AIM: Copy the lines of the records below without any change, from the line holding "Where should I click to: Open the apps" through the line holding "Click the green icon", both of those lines included.

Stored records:
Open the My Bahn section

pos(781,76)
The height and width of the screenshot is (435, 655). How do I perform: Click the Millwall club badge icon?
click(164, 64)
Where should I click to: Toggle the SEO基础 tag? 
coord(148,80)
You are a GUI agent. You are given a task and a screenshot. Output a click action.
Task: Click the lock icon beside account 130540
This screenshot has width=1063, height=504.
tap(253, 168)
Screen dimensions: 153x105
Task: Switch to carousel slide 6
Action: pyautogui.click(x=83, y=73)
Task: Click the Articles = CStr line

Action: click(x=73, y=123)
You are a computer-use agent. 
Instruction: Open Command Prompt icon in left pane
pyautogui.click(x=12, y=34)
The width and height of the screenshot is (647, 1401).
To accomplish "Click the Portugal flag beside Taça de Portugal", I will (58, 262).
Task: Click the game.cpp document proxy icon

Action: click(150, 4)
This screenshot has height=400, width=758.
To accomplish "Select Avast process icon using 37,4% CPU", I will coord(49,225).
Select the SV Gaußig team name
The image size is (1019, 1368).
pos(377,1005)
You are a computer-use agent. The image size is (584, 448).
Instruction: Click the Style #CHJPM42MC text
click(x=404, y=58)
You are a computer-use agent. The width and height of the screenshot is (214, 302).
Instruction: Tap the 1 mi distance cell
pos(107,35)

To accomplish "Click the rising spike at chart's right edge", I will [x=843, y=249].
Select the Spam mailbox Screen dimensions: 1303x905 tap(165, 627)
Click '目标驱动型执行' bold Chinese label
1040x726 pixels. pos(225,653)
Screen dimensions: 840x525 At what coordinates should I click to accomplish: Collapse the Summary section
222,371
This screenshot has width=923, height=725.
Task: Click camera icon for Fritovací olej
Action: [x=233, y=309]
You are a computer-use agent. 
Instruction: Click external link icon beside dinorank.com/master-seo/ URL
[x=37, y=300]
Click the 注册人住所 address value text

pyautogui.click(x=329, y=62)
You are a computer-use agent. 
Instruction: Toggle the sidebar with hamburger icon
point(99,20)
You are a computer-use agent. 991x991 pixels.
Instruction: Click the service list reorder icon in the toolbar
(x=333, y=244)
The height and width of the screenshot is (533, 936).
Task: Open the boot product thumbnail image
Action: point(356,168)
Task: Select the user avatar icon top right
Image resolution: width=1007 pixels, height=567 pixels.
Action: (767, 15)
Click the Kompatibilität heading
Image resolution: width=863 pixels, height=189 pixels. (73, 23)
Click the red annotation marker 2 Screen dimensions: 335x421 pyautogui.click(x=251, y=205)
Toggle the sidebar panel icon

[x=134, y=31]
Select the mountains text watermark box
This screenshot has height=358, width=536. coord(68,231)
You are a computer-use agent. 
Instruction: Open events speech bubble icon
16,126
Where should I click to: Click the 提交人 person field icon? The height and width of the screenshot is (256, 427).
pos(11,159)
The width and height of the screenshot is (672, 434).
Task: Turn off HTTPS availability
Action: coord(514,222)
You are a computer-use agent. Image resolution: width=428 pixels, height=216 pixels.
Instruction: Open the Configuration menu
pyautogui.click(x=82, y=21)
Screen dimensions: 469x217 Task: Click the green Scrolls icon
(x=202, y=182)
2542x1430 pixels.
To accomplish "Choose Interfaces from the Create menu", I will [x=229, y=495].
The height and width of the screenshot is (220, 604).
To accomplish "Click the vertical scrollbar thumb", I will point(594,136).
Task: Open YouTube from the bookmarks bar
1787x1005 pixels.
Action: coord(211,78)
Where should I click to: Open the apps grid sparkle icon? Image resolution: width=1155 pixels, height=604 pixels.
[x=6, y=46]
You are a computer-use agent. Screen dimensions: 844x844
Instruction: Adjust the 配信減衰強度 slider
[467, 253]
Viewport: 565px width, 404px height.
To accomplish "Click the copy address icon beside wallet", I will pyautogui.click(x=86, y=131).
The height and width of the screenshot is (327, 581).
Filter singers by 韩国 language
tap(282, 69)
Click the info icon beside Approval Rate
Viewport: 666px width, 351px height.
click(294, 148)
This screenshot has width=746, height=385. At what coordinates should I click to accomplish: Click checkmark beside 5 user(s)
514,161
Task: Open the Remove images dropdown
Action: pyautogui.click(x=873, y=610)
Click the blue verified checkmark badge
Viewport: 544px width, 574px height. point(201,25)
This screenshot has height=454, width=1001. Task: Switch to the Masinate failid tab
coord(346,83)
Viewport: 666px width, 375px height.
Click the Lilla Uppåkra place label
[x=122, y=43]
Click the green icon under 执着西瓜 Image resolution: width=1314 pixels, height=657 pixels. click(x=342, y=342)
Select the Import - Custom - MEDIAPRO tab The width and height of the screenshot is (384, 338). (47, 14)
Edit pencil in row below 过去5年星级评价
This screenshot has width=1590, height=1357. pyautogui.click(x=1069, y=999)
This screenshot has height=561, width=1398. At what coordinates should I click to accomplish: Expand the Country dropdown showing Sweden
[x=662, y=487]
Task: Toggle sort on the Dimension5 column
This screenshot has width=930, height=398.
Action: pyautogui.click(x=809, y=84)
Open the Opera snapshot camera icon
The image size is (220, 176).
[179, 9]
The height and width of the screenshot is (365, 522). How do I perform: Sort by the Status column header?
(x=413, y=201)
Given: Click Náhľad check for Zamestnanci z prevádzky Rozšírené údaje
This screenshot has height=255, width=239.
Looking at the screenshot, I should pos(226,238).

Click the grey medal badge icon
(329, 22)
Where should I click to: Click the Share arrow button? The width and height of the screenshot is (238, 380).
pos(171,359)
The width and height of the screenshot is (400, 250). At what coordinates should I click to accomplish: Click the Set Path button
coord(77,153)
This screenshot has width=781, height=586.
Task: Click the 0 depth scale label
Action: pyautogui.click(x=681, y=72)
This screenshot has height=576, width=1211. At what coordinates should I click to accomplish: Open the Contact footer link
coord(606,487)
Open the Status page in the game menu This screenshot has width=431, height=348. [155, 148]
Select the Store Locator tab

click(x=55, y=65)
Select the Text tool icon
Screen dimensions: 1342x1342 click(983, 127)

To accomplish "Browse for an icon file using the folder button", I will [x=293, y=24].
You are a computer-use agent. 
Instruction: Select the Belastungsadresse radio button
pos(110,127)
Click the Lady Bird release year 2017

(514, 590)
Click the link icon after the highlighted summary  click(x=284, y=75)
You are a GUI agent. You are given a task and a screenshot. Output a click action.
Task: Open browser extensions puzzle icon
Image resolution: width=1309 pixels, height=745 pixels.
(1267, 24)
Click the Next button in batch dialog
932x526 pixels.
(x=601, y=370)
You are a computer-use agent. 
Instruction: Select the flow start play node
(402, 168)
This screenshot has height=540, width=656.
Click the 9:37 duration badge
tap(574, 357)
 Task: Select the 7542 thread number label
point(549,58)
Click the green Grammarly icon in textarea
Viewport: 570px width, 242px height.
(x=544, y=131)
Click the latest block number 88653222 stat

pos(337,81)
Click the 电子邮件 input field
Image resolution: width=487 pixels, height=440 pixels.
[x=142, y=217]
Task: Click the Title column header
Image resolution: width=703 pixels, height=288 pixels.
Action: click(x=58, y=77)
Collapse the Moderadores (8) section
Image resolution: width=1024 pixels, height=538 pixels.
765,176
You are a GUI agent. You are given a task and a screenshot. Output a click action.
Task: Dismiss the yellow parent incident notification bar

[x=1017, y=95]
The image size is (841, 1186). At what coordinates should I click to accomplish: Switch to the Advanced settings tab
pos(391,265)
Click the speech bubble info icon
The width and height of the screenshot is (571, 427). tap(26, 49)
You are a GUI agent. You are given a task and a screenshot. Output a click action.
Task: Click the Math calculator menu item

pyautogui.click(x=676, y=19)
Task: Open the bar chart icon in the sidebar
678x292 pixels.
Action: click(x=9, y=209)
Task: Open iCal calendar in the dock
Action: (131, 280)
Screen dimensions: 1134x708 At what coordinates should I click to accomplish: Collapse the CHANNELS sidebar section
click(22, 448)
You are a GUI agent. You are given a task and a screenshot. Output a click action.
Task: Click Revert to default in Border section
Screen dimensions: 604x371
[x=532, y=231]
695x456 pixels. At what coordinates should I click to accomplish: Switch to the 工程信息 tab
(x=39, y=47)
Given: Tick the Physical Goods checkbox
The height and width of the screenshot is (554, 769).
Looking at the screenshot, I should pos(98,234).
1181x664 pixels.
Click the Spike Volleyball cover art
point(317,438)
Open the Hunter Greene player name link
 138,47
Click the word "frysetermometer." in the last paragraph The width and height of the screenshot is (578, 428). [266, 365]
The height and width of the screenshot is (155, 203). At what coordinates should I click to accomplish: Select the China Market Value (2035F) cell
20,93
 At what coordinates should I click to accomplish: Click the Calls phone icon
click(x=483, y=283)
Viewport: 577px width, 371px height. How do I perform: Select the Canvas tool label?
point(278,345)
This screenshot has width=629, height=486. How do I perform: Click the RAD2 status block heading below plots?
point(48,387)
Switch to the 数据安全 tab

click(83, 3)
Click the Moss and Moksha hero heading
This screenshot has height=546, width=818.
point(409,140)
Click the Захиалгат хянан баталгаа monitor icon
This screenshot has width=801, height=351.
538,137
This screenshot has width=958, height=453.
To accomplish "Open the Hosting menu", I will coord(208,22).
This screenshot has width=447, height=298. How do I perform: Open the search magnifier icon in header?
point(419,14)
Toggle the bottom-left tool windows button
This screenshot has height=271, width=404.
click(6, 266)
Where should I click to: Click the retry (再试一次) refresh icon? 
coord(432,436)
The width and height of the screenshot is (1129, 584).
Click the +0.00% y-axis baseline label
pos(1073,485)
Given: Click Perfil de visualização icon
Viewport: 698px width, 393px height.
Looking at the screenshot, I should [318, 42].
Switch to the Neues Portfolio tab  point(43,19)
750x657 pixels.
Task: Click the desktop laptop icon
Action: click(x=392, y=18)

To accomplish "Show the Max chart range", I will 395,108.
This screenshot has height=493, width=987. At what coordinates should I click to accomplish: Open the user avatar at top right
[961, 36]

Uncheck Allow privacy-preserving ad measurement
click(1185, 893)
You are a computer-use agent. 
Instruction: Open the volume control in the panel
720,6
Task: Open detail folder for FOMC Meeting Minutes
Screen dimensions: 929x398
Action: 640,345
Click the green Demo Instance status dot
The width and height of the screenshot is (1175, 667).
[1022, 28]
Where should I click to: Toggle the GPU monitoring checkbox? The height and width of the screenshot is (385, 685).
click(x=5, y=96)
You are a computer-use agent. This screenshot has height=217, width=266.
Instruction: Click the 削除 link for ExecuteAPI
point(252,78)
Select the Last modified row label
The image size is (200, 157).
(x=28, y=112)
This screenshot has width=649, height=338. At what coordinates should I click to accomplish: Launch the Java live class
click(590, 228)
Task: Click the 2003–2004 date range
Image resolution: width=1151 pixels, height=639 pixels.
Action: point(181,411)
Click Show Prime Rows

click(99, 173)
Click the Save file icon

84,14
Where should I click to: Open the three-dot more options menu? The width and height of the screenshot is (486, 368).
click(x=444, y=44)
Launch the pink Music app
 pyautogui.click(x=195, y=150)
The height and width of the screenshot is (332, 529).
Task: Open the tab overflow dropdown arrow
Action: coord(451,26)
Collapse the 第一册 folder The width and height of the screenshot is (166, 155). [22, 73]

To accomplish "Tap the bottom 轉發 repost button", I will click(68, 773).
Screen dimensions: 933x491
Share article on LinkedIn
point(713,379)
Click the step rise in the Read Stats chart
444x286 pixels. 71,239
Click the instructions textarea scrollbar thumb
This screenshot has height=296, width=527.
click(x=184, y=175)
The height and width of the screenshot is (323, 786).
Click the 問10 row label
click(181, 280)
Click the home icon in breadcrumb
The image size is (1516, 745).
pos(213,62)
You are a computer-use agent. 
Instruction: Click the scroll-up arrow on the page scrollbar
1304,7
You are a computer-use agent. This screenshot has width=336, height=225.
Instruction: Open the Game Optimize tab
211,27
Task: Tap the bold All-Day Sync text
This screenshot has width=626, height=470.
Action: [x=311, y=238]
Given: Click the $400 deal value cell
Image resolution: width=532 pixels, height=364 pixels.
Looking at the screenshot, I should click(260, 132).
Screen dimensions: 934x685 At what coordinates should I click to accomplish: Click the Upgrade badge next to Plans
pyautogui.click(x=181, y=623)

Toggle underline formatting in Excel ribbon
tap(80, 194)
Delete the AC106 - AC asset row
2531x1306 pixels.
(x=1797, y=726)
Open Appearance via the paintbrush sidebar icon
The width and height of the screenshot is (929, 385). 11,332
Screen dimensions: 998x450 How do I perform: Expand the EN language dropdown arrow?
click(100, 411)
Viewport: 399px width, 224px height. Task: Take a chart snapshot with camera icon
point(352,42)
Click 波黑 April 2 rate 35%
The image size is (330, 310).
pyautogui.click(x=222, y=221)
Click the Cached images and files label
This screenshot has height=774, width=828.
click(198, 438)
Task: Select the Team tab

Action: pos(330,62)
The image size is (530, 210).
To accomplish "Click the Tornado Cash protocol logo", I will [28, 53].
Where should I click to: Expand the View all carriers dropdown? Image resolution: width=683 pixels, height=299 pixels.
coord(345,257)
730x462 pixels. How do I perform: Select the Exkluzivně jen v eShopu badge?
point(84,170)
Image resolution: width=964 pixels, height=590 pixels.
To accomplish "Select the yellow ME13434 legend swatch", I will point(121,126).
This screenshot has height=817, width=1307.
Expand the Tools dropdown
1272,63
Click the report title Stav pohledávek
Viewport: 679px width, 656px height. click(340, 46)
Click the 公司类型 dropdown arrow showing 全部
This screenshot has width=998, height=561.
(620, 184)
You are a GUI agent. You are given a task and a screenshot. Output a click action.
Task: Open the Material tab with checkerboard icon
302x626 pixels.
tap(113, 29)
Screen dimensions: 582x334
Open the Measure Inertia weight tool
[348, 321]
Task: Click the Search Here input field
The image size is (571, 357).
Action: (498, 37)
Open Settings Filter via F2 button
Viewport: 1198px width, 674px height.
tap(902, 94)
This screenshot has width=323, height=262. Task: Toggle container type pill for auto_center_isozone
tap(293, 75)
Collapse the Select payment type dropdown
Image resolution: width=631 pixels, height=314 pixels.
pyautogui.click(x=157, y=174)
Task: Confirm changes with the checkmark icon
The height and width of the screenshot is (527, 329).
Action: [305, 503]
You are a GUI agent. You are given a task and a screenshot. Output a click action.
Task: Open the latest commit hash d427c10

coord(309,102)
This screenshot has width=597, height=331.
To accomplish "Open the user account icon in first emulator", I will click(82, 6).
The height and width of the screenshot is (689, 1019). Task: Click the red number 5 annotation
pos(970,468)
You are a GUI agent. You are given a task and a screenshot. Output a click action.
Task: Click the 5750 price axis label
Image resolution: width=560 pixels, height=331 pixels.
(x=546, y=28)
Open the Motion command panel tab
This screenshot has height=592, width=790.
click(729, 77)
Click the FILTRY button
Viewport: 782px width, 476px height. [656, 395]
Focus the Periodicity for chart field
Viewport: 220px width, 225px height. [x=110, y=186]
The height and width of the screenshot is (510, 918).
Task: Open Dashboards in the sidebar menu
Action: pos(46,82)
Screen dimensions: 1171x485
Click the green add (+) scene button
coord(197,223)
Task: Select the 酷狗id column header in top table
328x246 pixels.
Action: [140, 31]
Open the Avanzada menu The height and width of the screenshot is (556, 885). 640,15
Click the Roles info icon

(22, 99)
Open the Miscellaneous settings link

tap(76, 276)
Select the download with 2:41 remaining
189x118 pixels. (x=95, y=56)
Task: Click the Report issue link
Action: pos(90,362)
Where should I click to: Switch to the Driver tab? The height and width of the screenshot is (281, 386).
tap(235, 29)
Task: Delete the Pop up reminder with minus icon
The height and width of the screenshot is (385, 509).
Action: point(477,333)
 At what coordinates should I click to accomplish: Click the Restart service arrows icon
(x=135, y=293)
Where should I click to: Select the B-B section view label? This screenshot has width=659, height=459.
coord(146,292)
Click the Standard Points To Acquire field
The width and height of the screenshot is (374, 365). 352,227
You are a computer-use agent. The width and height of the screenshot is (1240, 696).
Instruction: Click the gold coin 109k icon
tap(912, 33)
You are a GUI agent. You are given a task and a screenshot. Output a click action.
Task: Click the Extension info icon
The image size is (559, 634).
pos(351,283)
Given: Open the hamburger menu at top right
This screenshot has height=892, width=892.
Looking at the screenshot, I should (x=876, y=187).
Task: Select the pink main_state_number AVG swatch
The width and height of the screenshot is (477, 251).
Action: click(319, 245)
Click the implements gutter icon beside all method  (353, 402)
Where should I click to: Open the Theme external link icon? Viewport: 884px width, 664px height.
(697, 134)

RESULT OF THIS EXERCISE:
Where should I click to: Open the apps grid sparkle icon? Image resolution: width=1155 pixels, height=604 pixels.
[x=6, y=46]
You are a computer-use agent. Screen dimensions: 844x844
Instruction: Adjust the 配信減衰強度 slider
[467, 253]
Viewport: 565px width, 404px height.
To accomplish "Click the copy address icon beside wallet", I will pyautogui.click(x=86, y=131).
The height and width of the screenshot is (327, 581).
Filter singers by 韩国 language
tap(282, 69)
Click the info icon beside Approval Rate
Viewport: 666px width, 351px height.
click(294, 148)
This screenshot has width=746, height=385. At what coordinates should I click to accomplish: Click checkmark beside 5 user(s)
514,161
Task: Open the Remove images dropdown
Action: pyautogui.click(x=873, y=610)
Click the blue verified checkmark badge
Viewport: 544px width, 574px height. point(201,25)
This screenshot has height=454, width=1001. Task: Switch to the Masinate failid tab
coord(346,83)
Viewport: 666px width, 375px height.
Click the Lilla Uppåkra place label
[x=122, y=43]
Click the green icon under 执着西瓜 Image resolution: width=1314 pixels, height=657 pixels. click(x=342, y=342)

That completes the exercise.